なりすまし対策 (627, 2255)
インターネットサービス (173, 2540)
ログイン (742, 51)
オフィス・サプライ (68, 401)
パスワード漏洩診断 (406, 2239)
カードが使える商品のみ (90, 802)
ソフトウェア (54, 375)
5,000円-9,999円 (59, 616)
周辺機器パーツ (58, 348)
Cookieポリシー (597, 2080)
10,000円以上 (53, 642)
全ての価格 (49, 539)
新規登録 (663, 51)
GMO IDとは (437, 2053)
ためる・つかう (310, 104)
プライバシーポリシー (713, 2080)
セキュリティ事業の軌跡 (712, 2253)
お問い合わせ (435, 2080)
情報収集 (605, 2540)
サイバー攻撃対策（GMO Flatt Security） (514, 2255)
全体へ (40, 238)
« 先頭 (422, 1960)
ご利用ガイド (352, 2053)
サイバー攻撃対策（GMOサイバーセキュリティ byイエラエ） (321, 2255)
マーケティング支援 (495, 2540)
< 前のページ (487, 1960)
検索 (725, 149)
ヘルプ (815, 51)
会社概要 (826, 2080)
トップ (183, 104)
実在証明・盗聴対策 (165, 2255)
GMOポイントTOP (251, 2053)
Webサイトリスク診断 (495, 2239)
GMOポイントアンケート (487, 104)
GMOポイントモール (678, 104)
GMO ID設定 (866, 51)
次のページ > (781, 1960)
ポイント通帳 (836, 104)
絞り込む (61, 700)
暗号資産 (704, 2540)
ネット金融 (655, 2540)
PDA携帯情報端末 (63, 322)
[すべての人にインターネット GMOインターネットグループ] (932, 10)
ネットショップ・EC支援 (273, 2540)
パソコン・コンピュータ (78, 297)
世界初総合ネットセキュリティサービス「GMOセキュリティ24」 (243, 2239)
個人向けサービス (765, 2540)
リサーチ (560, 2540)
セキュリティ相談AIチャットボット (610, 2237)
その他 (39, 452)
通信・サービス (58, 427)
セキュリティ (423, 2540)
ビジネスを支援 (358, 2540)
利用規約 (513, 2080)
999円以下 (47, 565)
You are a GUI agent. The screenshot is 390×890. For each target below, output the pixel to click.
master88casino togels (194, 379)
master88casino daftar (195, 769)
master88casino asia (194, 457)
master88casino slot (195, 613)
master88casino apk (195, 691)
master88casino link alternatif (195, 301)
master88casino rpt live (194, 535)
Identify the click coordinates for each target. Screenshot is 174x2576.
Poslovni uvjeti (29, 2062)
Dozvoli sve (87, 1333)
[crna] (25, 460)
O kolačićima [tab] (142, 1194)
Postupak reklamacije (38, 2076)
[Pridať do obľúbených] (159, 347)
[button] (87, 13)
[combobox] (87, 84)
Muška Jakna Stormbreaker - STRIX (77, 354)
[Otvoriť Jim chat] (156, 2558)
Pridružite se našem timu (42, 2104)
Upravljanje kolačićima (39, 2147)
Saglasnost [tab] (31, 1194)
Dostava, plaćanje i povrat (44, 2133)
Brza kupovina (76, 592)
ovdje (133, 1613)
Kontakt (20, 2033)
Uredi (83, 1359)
§ §
Every line above that includes the string "サイバー攻撃対策" needs to be copied.

**Exercise output:**
サイバー攻撃対策（GMO Flatt Security） (514, 2255)
サイバー攻撃対策（GMOサイバーセキュリティ byイエラエ） (321, 2255)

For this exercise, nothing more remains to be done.